Set problem:
Express the lines below as a JSON list of strings, with one string per line and blank lines omitted.

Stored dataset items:

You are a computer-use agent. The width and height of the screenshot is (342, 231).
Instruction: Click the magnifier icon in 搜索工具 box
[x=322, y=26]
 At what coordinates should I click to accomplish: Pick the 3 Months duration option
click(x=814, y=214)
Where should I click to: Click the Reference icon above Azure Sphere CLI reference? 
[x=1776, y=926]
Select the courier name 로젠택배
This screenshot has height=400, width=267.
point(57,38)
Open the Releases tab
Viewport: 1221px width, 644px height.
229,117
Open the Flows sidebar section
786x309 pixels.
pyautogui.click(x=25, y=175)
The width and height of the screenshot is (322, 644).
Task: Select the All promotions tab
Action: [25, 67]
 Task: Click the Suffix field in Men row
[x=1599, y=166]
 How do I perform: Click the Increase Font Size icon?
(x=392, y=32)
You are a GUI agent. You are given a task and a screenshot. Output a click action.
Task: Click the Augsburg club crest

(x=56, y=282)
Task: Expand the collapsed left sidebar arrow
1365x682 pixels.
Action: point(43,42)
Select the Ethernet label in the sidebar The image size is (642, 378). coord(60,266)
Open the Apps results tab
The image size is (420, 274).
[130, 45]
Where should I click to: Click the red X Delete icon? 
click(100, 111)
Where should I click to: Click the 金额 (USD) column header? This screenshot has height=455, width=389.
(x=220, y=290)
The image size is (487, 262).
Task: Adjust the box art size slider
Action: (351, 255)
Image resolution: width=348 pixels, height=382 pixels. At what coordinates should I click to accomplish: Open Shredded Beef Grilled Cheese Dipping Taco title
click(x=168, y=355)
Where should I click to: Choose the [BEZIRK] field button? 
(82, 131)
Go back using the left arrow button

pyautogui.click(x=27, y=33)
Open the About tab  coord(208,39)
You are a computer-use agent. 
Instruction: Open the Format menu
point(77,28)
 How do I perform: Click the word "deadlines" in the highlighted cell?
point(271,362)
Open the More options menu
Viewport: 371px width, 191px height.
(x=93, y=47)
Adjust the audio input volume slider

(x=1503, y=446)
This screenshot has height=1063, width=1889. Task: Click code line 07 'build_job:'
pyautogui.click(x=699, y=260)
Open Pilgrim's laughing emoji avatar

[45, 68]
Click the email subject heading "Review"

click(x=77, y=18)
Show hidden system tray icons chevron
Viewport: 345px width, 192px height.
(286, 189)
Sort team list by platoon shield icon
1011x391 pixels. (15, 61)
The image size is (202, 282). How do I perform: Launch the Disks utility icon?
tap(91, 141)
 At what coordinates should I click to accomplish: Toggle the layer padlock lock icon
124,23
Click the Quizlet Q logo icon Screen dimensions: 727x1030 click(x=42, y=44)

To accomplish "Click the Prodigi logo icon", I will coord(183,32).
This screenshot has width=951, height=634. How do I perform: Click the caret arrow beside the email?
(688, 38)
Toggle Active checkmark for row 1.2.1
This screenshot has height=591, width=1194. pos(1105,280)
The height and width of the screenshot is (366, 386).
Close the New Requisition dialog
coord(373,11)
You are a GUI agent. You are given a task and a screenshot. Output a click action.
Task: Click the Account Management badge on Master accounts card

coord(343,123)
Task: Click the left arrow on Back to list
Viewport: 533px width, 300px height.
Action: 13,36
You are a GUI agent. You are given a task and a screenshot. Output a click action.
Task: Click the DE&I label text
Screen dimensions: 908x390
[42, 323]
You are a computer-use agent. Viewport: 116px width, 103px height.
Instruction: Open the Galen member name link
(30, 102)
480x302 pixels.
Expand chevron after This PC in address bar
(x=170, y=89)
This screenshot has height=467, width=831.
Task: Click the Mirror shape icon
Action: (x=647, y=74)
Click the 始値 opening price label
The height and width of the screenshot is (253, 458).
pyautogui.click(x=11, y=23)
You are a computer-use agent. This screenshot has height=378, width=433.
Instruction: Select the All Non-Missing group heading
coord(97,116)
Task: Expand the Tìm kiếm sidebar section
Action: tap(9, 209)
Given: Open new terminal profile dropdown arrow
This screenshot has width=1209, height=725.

Solution:
[
  "You are a computer-use agent. The width and height of the screenshot is (342, 231).",
  "Instruction: Click the magnifier icon in 搜索工具 box",
  "[x=322, y=26]",
  " At what coordinates should I click to accomplish: Pick the 3 Months duration option",
  "click(x=814, y=214)",
  "Where should I click to: Click the Reference icon above Azure Sphere CLI reference? ",
  "[x=1776, y=926]",
  "Select the courier name 로젠택배",
  "This screenshot has height=400, width=267.",
  "point(57,38)",
  "Open the Releases tab",
  "Viewport: 1221px width, 644px height.",
  "229,117",
  "Open the Flows sidebar section",
  "786x309 pixels.",
  "pyautogui.click(x=25, y=175)",
  "The width and height of the screenshot is (322, 644).",
  "Task: Select the All promotions tab",
  "Action: [25, 67]",
  " Task: Click the Suffix field in Men row",
  "[x=1599, y=166]",
  " How do I perform: Click the Increase Font Size icon?",
  "(x=392, y=32)",
  "You are a GUI agent. You are given a task and a screenshot. Output a click action.",
  "Task: Click the Augsburg club crest",
  "(x=56, y=282)",
  "Task: Expand the collapsed left sidebar arrow",
  "1365x682 pixels.",
  "Action: point(43,42)",
  "Select the Ethernet label in the sidebar The image size is (642, 378). coord(60,266)",
  "Open the Apps results tab",
  "The image size is (420, 274).",
  "[130, 45]",
  "Where should I click to: Click the red X Delete icon? ",
  "click(100, 111)",
  "Where should I click to: Click the 金额 (USD) column header? This screenshot has height=455, width=389.",
  "(x=220, y=290)",
  "The image size is (487, 262).",
  "Task: Adjust the box art size slider",
  "Action: (351, 255)",
  "Image resolution: width=348 pixels, height=382 pixels. At what coordinates should I click to accomplish: Open Shredded Beef Grilled Cheese Dipping Taco title",
  "click(x=168, y=355)",
  "Where should I click to: Choose the [BEZIRK] field button? ",
  "(82, 131)",
  "Go back using the left arrow button",
  "pyautogui.click(x=27, y=33)",
  "Open the About tab  coord(208,39)",
  "You are a computer-use agent. ",
  "Instruction: Open the Format menu",
  "point(77,28)",
  " How do I perform: Click the word \"deadlines\" in the highlighted cell?",
  "point(271,362)",
  "Open the More options menu",
  "Viewport: 371px width, 191px height.",
  "(x=93, y=47)",
  "Adjust the audio input volume slider",
  "(x=1503, y=446)",
  "This screenshot has height=1063, width=1889. Task: Click code line 07 'build_job:'",
  "pyautogui.click(x=699, y=260)",
  "Open Pilgrim's laughing emoji avatar",
  "[45, 68]",
  "Click the email subject heading \"Review\"",
  "click(x=77, y=18)",
  "Show hidden system tray icons chevron",
  "Viewport: 345px width, 192px height.",
  "(286, 189)",
  "Sort team list by platoon shield icon",
  "1011x391 pixels. (15, 61)",
  "The image size is (202, 282). How do I perform: Launch the Disks utility icon?",
  "tap(91, 141)",
  " At what coordinates should I click to accomplish: Toggle the layer padlock lock icon",
  "124,23",
  "Click the Quizlet Q logo icon Screen dimensions: 727x1030 click(x=42, y=44)",
  "To accomplish \"Click the Prodigi logo icon\", I will coord(183,32).",
  "This screenshot has width=951, height=634. How do I perform: Click the caret arrow beside the email?",
  "(688, 38)",
  "Toggle Active checkmark for row 1.2.1",
  "This screenshot has height=591, width=1194. pos(1105,280)",
  "The height and width of the screenshot is (366, 386).",
  "Close the New Requisition dialog",
  "coord(373,11)",
  "You are a GUI agent. You are given a task and a screenshot. Output a click action.",
  "Task: Click the Account Management badge on Master accounts card",
  "coord(343,123)",
  "Task: Click the left arrow on Back to list",
  "Viewport: 533px width, 300px height.",
  "Action: 13,36",
  "You are a GUI agent. You are given a task and a screenshot. Output a click action.",
  "Task: Click the DE&I label text",
  "Screen dimensions: 908x390",
  "[42, 323]",
  "You are a computer-use agent. Viewport: 116px width, 103px height.",
  "Instruction: Open the Galen member name link",
  "(30, 102)",
  "480x302 pixels.",
  "Expand chevron after This PC in address bar",
  "(x=170, y=89)",
  "This screenshot has height=467, width=831.",
  "Task: Click the Mirror shape icon",
  "Action: (x=647, y=74)",
  "Click the 始値 opening price label",
  "The height and width of the screenshot is (253, 458).",
  "pyautogui.click(x=11, y=23)",
  "You are a computer-use agent. This screenshot has height=378, width=433.",
  "Instruction: Select the All Non-Missing group heading",
  "coord(97,116)",
  "Task: Expand the Tìm kiếm sidebar section",
  "Action: tap(9, 209)",
  "Given: Open new terminal profile dropdown arrow",
  "This screenshot has width=1209, height=725."
]